ML is a branch of artificial intelligence (AI) that involves the development of algorithms and models capable of automatically learning and improving from data. It empowers computers to identify patterns, make predictions, and take data-driven actions, enabling them to perform complex tasks and make decisions without explicit human intervention.

As the finance industry continues to embrace the power of ML, it is crucial to understand its use cases and challenges, as well as software ecosystems that are fueling its growth.

This blog provides a brief overview of ML in the finance industry and highlights some of the mature and evolving ML use cases that are having a transformative impact in the space. The blog then focuses on challenges enterprises face when scaling up initiatives and discusses how open source can enable financial institutions to harness the full potential of ML through streamlined model deployment and management.
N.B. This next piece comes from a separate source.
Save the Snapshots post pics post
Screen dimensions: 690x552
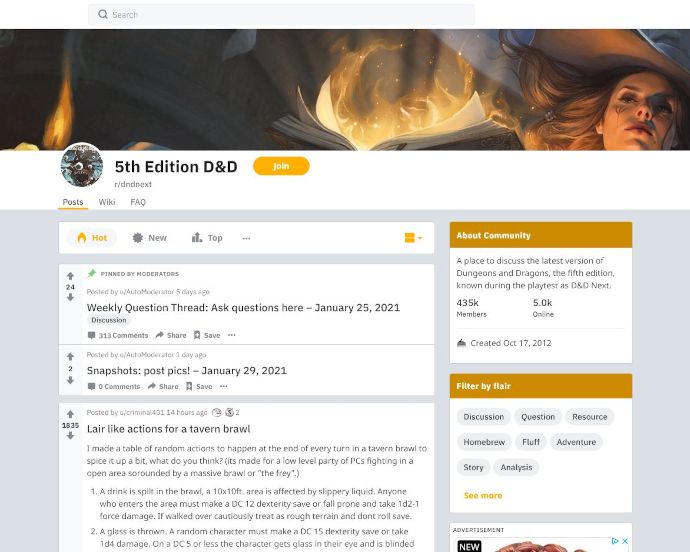point(199,386)

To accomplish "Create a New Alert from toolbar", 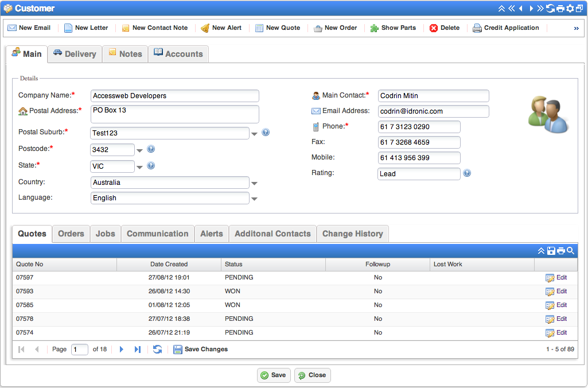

Applications of machine learning in finance

The finance sector has a rich and extensive history with AI dating back to the early 1980s. In 1982, Apex created PlanPower, an AI program for tax and financial advice offered to clients with incomes of over $75,000. In 1987, Chase Lincoln First Bank (now part of JP Morgan Chase), launched the Personal Financial Planning System. Shortly after, in 1989, FICO Score, a credit scoring formula based on a similar algorithm used by banks today, was released.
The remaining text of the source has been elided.